Sheet1  Squat Max,330,Bench Press Max,215,Deadlift Max,315 Load,Load,Load Reps,Reps,Reps Week 1 Session 1,Session 2,Session 3,Session 4 Exercise,Intensity,Load,Sets,Reps,Exercise,Intensity,Load,Sets,Reps,Exercise,Intensity,Load,Sets,Reps,Exercise,Intensity,Load,Sets,Reps Squat,60%,197.5,2,10,Defi...




					docs.google.com


----------



## Yano (Feb 8, 2022)

No offence , but how  the fuck would any one bring their intensity down to 50% ,,,, that's a nap.


----------



## FlyingPapaya (Feb 8, 2022)

@tinymk @Iron1


----------



## Trendkill (Feb 8, 2022)

If you want me to help you construct a conjugate style program let me know.  I'm not a fan of programs like the one listed above but if you think it's a good fit then go for it.  There is no one right way to train but there is a right way to train for you as an individual.  You gotta play around with stuff and see what works.  I do feel that far to many people chase different programs and switch things up way to often.  Pick one and stick with it.  Its the principals and science that the program is rooted in that matter.  You can add variety within a program very easily but stick with the program.  Strength takes a long time to develop.  Stick with a program for a long time to see if it actually works.


----------



## Test_subject (Feb 8, 2022)

I’m not a fan of all of the “intensity” percentages being used for the accessory work.  It’s unnecessary complicated IMO.  Just do your supplemental stuff and be done with it. 

The exercise selection is kind of strange, too. If I’m reading that right, you do your deadlift work _after _you’ve already done deficit/paused DLs?  Yikes.  Hard no on deadlifting with lower back fatigue.


----------



## Skullcrusher (Feb 8, 2022)

I don't know much about powerlifting but it has 60% to 70% intensity on big 3 lifts and then has a place for you to track your max?
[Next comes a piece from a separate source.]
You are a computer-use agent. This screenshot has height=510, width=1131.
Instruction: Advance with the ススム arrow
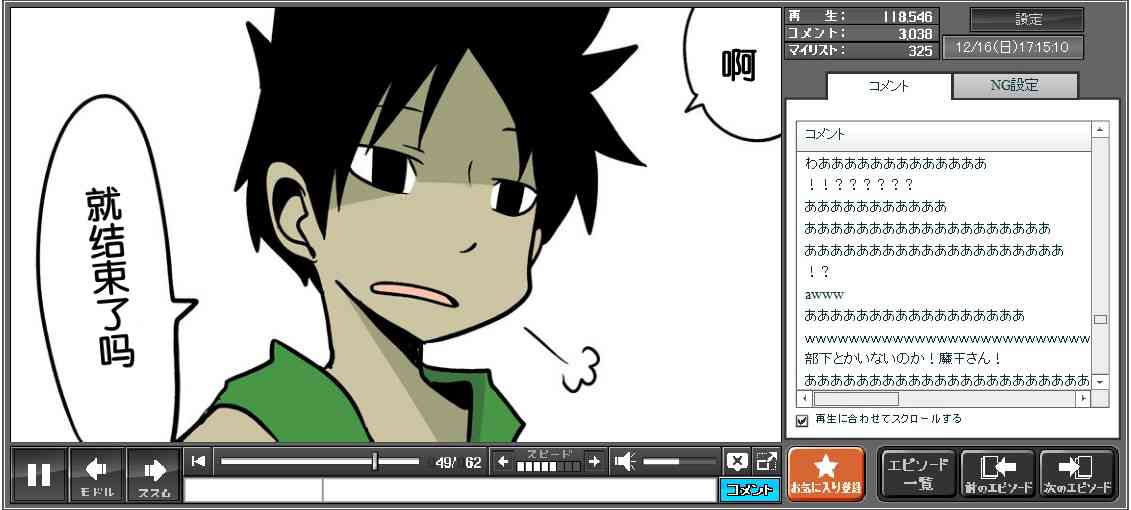(155, 474)
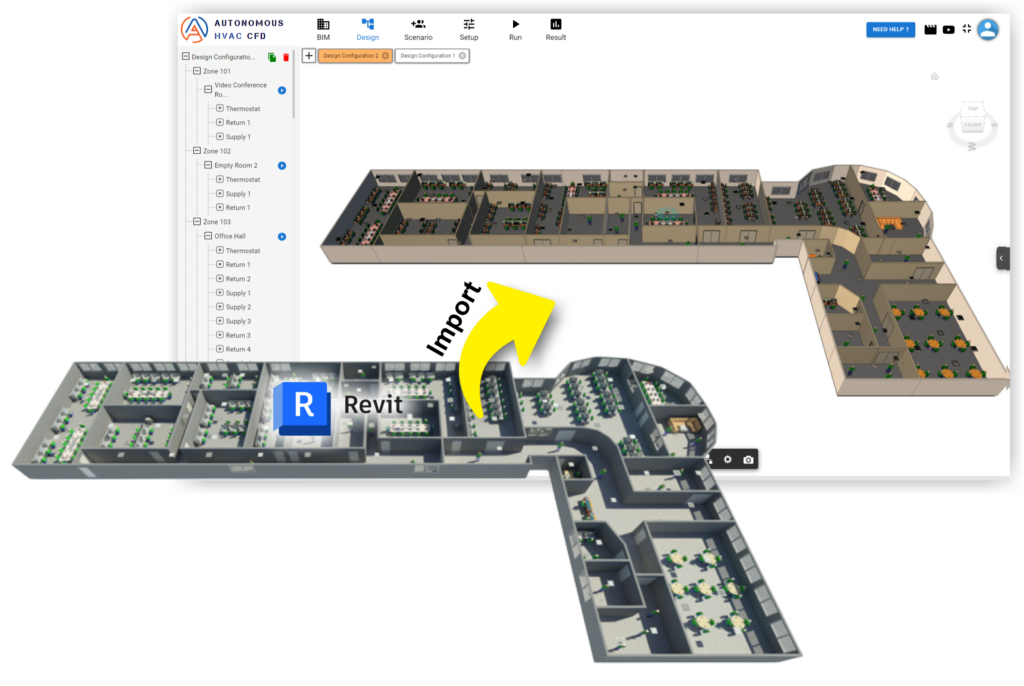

I would think that most lifters would have trouble not crossing the line of 70% intensity or even knowing how to determine that percentage accurately.


----------



## FlyingPapaya (Feb 8, 2022)

Trendkill said:


> If you want me to help you construct a conjugate style program let me know.  I'm not a fan of programs like the one listed above but if you think it's a good fit then go for it.  There is no one right way to train but there is a right way to train for you as an individual.  You gotta play around with stuff and see what works.  I do feel that far to many people chase different programs and switch things up way to often.  Pick one and stick with it.  Its the principals and science that the program is rooted in that matter.  You can add variety within a program very easily but stick with the program.  Strength takes a long time to develop.  Stick with a program for a long time to see if it actually works.


Well that sounds awesome. I'm mid program right now and I'm not bouncing bit that sounds great.


----------



## Trendkill (Feb 8, 2022)

FlyingPapaya said:


> Well that sounds awesome. I'm mid program right now and I'm not bouncing bit that sounds great.


Ok.  Let me know when you are ready.  We can also start now so you have a good understanding of the programming, how to make changes, etc.


----------